I wrote a function that calculates kNN when samples have their own class using my own distance function:

def closestK(sample, otherSamples, distFunc, k):
"Returns the closest k samples to sample based on distFunc"
    n = len(otherSamples)
    d = [distFunc(sample, otherSamples[i]) for i in range(0,n)]
    idx  = sorted(range(0,len(d)), key=lambda k: d[k])
    return idx[1:(k+1)]

def kNN(samples, distFunc, k):
    return [[closestK(samples[i], samples, distFunc, k)] for i in range(len(samples))]

      

and this is the distance function:

@staticmethod    
def distanceRepr(c1, c2):
    r1 = c1.repr
    r2 = c2.repr
    # because cdist needs 2D array
    if r1.ndim == 1:
        r1 = np.vstack([r1,r1])
    if r2.ndim == 1:
        r2 = np.vstack([r2,r2])

    return scipy.spatial.distance.cdist(r1, r2, 'euclidean').min()

      

But it is still surprisingly slower than the "normal" kNN function, even with the "coarse" algorithm. Am I doing something wrong?

UPDATE

I am adding a constructor to the class. The repr attribute contains a set of vectors (from 1 to any), and the distance is calculated as the minimum Euclidean distance between two sets of representations.

class myCluster:
    def __init__(self, index = -1, P = np.array([])):
        if index ==-1 :
            self.repr = np.array([])
            self.IDs = np.array([])
            self.n = 0
            self.center = np.array([])
        else:
            self.repr = np.array(P)
            self.IDs = np.array(index)
            self.n = 1
            self.center = np.array(P)

      

and the rest of the relevant code (X is a matrix whose rows are patterns and columns are variables):

level = [myCluster(i, X[i,:]) for i in range(0,n)]
kNN(level, myCluster.distanceRepr, 3)

      

UPDATE 2

I took some measurements and the line that takes most of the time

d = [distFunc(sample, otherSamples[i]) for i in range(0,n)]

      

So there is something with distFunc

. When I change it to get it back

np.linalg.norm(c1.repr-c2.repr)

      

i.e. "normal" vector calculation, with no sorting the running time remains unchanged. So the problem is in calling this function. Does it make sense that using classes changes the running time 60 times?

+3


source to share


2 answers


You're just running into the slowness of Python (or rather the CPython interpreter, I must say, I think). From wikipedia :

NumPy targets the CPython Python reference implementation, which is a non-optimizing bytecode compiler / interpreter . Math algorithms written for this version of Python are often much slower than compiled equivalents. NumPy aims to solve this problem by providing multidimensional arrays and functions and operators that work efficiently with arrays. Thus, any algorithm that can be expressed mainly as operations on arrays and matrices can execute almost as fast as the equivalent C code.

And from the Scipy FAQ:

Pythons lists are efficient general purpose containers. They support (fairly) efficient insertion, deletion, addition, and concatenation, and understanding Pythons lists makes them easy to create and manage. However, they do have certain limitations: they do not support "vectorized" operations such as adding and multiplying elements, and the fact that they can contain objects of different types means that Python must store type information for each element and must execute type dispatching code when working on each item. This also means that very few list operations can be performed in efficient C loops - each iteration will require type checks and a different Python API account.

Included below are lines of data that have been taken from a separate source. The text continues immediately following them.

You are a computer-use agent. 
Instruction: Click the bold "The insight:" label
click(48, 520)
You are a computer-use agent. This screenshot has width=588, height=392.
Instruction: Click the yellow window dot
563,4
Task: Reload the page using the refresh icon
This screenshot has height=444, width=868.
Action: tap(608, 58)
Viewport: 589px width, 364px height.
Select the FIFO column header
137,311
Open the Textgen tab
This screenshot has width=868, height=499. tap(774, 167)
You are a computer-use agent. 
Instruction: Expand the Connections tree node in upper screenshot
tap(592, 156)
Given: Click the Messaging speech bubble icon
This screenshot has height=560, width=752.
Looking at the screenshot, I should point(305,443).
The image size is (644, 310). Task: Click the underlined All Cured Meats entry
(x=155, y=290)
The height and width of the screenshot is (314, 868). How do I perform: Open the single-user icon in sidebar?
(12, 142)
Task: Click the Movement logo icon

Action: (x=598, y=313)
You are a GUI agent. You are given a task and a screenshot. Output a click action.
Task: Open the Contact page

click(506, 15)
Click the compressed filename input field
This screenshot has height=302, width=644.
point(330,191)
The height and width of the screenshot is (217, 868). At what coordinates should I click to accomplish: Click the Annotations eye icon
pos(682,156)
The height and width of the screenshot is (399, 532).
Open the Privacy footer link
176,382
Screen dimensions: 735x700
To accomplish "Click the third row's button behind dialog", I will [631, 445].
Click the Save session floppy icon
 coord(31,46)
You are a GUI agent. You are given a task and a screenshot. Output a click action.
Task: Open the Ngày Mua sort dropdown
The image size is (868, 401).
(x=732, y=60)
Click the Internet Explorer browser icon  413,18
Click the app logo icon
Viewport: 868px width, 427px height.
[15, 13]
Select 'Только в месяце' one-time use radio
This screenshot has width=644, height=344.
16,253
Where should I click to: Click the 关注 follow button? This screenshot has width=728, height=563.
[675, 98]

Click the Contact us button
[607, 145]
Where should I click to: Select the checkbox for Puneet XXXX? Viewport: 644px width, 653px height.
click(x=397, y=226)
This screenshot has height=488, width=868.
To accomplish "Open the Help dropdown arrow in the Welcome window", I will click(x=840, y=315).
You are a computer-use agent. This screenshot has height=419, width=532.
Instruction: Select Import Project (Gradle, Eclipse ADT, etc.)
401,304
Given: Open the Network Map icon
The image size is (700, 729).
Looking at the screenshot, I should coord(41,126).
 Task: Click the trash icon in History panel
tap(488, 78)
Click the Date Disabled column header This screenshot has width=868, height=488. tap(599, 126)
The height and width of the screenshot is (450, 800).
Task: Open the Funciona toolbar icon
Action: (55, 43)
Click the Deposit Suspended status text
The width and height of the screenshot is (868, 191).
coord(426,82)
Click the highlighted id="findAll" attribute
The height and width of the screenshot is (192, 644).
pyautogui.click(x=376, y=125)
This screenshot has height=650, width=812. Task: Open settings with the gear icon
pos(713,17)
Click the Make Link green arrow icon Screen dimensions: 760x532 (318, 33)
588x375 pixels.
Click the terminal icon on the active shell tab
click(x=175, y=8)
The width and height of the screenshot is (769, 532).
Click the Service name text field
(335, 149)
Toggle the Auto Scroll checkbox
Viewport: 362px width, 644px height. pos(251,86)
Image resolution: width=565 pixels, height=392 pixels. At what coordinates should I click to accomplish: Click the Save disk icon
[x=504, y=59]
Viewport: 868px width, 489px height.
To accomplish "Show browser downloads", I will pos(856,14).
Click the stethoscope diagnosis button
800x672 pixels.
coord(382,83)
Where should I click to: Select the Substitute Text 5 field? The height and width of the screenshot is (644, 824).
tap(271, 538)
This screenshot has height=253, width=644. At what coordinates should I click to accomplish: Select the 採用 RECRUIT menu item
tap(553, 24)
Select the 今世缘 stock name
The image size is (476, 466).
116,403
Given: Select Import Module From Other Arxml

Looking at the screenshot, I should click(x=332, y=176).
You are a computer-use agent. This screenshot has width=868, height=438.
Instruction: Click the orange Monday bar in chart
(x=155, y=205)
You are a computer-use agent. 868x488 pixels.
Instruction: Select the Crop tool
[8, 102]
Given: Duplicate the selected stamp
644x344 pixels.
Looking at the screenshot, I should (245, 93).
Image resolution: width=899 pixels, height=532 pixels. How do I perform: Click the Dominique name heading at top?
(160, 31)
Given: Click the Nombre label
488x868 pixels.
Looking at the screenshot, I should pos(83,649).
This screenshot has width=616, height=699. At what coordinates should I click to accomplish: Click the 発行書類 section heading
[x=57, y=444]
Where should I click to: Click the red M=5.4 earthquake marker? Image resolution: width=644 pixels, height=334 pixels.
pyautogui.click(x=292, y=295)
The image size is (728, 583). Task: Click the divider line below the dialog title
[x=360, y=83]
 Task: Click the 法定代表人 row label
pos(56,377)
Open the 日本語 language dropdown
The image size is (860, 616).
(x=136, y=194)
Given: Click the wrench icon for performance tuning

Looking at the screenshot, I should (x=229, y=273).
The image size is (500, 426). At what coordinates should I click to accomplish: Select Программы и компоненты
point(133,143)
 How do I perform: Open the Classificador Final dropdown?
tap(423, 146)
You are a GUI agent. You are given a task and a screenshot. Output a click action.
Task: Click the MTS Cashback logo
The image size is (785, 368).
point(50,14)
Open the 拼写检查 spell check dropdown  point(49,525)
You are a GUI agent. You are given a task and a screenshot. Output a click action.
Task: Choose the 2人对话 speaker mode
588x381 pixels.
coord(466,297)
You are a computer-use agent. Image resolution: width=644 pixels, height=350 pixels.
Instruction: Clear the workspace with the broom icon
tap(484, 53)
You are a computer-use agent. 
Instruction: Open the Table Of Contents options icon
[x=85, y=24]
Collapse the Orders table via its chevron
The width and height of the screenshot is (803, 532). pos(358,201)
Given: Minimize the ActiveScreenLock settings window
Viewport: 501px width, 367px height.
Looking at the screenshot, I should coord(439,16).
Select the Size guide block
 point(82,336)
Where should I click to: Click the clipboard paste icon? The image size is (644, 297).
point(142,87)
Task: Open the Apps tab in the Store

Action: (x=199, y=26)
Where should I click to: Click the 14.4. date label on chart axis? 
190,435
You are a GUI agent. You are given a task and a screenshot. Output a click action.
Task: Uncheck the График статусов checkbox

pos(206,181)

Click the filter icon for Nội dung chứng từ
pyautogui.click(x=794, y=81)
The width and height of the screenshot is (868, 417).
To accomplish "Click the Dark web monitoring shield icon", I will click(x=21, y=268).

Note that this is not specific to Python; for more details see for example this and this question on SO.

Due to the overhead from the dynamic type system and interpreter, Python will be much less useful for high performance crunching if it can't use all sorts of compiled C and Fortran libraries (like Numpy). Also, there are JIT compilers like Numba and PyPy that try to make Python code run closer to the speed of statically typed, compiled code.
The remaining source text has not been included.